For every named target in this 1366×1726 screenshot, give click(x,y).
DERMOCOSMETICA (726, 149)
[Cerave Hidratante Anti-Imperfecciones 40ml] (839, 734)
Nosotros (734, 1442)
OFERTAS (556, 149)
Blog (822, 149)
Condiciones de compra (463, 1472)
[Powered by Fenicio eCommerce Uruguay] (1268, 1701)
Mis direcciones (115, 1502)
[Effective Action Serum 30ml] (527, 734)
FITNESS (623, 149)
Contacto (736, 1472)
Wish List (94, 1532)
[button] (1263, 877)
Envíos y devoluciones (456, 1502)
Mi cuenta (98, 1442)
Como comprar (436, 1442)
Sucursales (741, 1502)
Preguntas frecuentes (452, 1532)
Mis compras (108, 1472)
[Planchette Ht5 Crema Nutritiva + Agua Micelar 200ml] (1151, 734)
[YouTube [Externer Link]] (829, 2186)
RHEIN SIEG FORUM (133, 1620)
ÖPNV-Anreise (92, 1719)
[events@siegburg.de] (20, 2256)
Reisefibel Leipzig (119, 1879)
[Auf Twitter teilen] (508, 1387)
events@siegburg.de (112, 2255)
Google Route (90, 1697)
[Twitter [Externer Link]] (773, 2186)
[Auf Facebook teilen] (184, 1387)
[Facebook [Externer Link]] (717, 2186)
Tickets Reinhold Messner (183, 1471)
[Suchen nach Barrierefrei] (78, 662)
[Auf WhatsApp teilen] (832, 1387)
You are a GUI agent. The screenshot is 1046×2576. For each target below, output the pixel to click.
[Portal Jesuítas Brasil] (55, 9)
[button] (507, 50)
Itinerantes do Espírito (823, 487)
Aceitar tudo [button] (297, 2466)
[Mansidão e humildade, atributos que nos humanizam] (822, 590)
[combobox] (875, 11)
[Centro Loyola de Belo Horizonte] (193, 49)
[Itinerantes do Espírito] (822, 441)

# What to do
Collect, from the material above, every line containing the word "Externer".

# Exercise output
[YouTube [Externer Link]] (829, 2186)
[Twitter [Externer Link]] (773, 2186)
[Facebook [Externer Link]] (717, 2186)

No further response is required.